<i>The Lion King</i>; virtual reality
As a birthday gift from my parents, I went to a showing of The Lion King last night. (No, I'm not the big three-oh yet. My birthday isn't until June.) It was a fantastic spectacle. They even included Lebo M's african vocals from Rythm of the Pride Lands: Music Inspired By The Lion King, many of which were based on Hans Zimmer's orchestral score, and which were arranged after the film. I've enjoyed that CD for a decade and was surprised and delighted to hear it in the broadway production.

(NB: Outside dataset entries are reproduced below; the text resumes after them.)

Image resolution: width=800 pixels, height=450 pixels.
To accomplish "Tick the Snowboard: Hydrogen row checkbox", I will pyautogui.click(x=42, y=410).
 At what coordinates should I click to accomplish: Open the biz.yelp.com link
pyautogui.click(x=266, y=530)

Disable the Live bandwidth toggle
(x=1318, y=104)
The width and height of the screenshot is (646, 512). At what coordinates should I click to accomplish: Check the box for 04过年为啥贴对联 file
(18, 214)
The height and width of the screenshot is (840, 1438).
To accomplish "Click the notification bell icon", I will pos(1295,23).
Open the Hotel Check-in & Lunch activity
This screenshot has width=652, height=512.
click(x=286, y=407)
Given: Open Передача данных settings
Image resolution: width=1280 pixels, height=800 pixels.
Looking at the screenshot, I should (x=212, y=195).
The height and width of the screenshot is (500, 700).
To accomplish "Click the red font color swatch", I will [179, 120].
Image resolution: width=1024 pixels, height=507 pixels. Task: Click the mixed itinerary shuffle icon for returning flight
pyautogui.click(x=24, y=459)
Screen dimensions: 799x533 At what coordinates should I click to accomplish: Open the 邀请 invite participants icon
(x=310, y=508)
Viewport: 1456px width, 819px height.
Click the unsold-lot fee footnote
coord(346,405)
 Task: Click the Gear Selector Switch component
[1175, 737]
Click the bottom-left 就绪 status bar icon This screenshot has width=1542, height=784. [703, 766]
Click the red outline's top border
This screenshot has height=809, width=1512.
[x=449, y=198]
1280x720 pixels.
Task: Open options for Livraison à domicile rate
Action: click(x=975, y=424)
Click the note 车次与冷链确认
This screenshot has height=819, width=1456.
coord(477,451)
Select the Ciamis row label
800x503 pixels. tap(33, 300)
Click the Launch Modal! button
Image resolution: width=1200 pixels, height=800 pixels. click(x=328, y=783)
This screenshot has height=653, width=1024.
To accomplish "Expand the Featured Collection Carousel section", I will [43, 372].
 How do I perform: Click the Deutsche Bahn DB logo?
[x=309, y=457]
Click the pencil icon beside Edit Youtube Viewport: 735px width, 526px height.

I came away highly inspired about the shows I'd like to create involving costumes and puppets. The experience of epiphany brought back a memory from almost a decade ago, when grandpa took me to EPCOT center and I was selected out of a tour group to playtest a prototype virtual reality magic carpet ride. These days it's finished and employed at Disney's DreamQuest. But back then, outside of science fiction, hardly any "man on the street" could tell you what virtual reality meant. I came down off that apparatus feeling like my life had changed forever. I realized that it was possible to fuse my greatest interests-- animation, puppetry, and interactive computer entertainment-- into a new medium of character storytelling. However, when I asked the staff about it, all they were looking for were inventors, and they just let the inventors create the artistic side. This is why the level designs were poor. If I could live my life again I'd become proficient in technology as an excuse to get my foot in the door of the content-creation side of virtual reality. Currently everybody's just concerned with making the machines and just getting them work.